13. Çocuk Kurultayı Sonuç Bildirgesi Açıklandı

Bu yıl, ‘Türkçem, Benim Ses Bayrağım’ temasıyla İzmir’de toplanan 13’üncü Çocuk Kurultayı’nın sonuç bildirgesi açıklandı. Türkçe’nin etkin ve doğru kullanımı ile ilgili konuları tartışan İzmirli çocuklar, okullarda ‘Doğru Türkçe’ dersinin okutulmasını istediler.

Türkçe’nin geçmiş kuşaklardan günümüze aktarılan bir emanet olduğu ve onun korunarak gelecek kuşaklara doğru bir şekilde aktarılması gerektiği vurgulanan kurultay bildirgesinde, genel olarak toplumdan beklenenler şöyle sıralandı:

  • Dilimiz, Türkçemiz…  Atalarımızın, dedelerimizin bizlere bıraktığı emanettir. Emaneti bizden sonraki nesillere en iyi şekilde aktarabilmemiz için onu en azından korumaya çalışmalıyız.
  • Bilmediğimiz kelimelerin anlamları veya yazılışlarını sözlükten bakarak öğrenmeli ve bu konuda daha bilinçli olmalıyız.
  • Özellikle öğretmenlerimiz, basın yayın üyeleri, bilim insanları Türkçe olmayan kavramları kullanmamalı, bu konuda topluma önderlik etmelidir.
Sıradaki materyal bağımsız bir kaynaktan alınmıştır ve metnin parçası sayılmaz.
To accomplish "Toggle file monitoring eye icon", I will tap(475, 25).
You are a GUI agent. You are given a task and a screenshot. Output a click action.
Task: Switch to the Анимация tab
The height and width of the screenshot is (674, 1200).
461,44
Halkın bilinçlenmesi sağlanmalıdır.
  • Aydın kesimin kullandığı dil ile toplumun diğer kesimlerinin birbirini anlayabilmesi için aydınların topluma hitap ettikleri eserlerinde anlaşılabilir bir dil kullanmaları gerekmektedir. Böylelikle aydınlar ile halkın arasındaki dil uçurumunun önüne geçilebilir.
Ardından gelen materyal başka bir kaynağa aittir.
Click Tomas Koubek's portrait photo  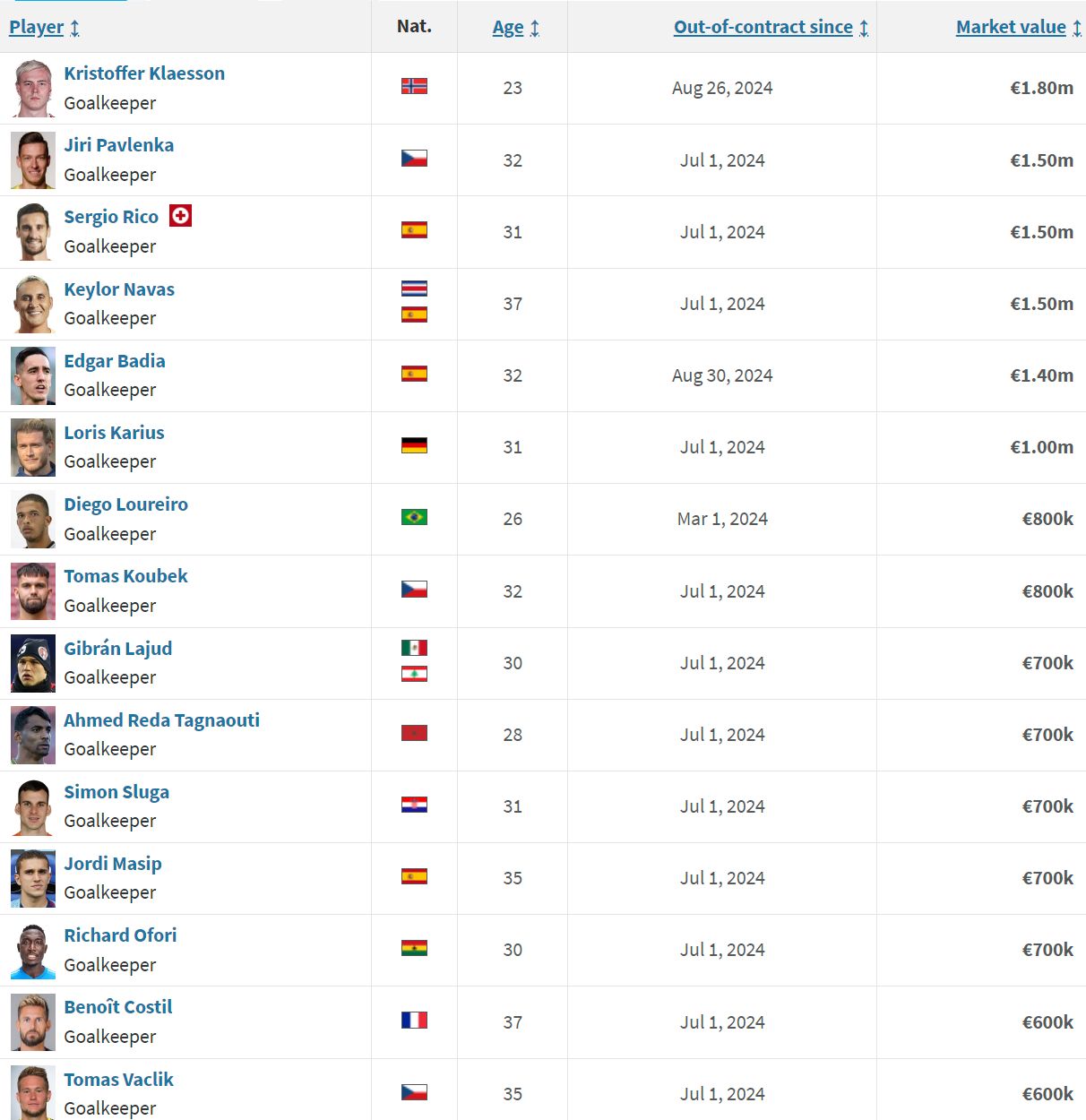[x=33, y=591]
Bildirgede, eğitim kurumlarında da Türkçe’nin doğru ve etkin kullanımı konusunda doğru eğitim politikaları izlenmesi gerektiği vurgulanarak; taleplerde bulunuldu:

  • Üniversitelerde Türkçe terimler kullanarak ders yapılmalı;  hastane ve benzeri kuruluşlarda Türkçe terimler kullanılmalı ve halka bu bilinci kazandırma çalışmaları yapılmalıdır.
  • Bilgisayar, telefon gibi kitle iletişim araçlarında dilin yanlış kullanımının önüne geçilmelidir. Bu konuda toplumun özellikle de bu araçları çok sık kullanan gençlerin okullarda konulacak seçmeli dersler, televizyon yayınları vb. aracılığıyla bilinçlendirilmesi gerekmektedir.
  • Üniversiteler tarafından dilin bozulmasına neden olan sorunların çözümü için araştırmalar yapılıp halka sunulmalıdır.
  • Yazılı ve sözlü yayınların Türkçe’ye uygunluğunu denetleyecek bir kurul oluşturulmalıdır.
  • Türkçe öğretimi yeniden düzenlenerek beceri temelli eğitime ağırlık verilmeli ve çoktan seçmeli Türkçe öğretiminden hızla vazgeçilmelidir.
  • Bir yazar ve eseri, ünite için seçilerek bütün kazanımlar o eser üzerinden etkinliklerle kazandırılmaya çalışılmalıdır.
  • Özellikle Milli Eğitim Bakanlığı tarafından öğrenciler düzgün Türkçe kullanmaya özendirilmelidir. Örneğin; okullarda yarışmalar düzenlenerek Türkçe’yi en iyi kullanan öğrenciler ödüllendirilmelidir.
  • Okullarda ‘‘Doğru Türkçe’’ dersi konulmalıdır.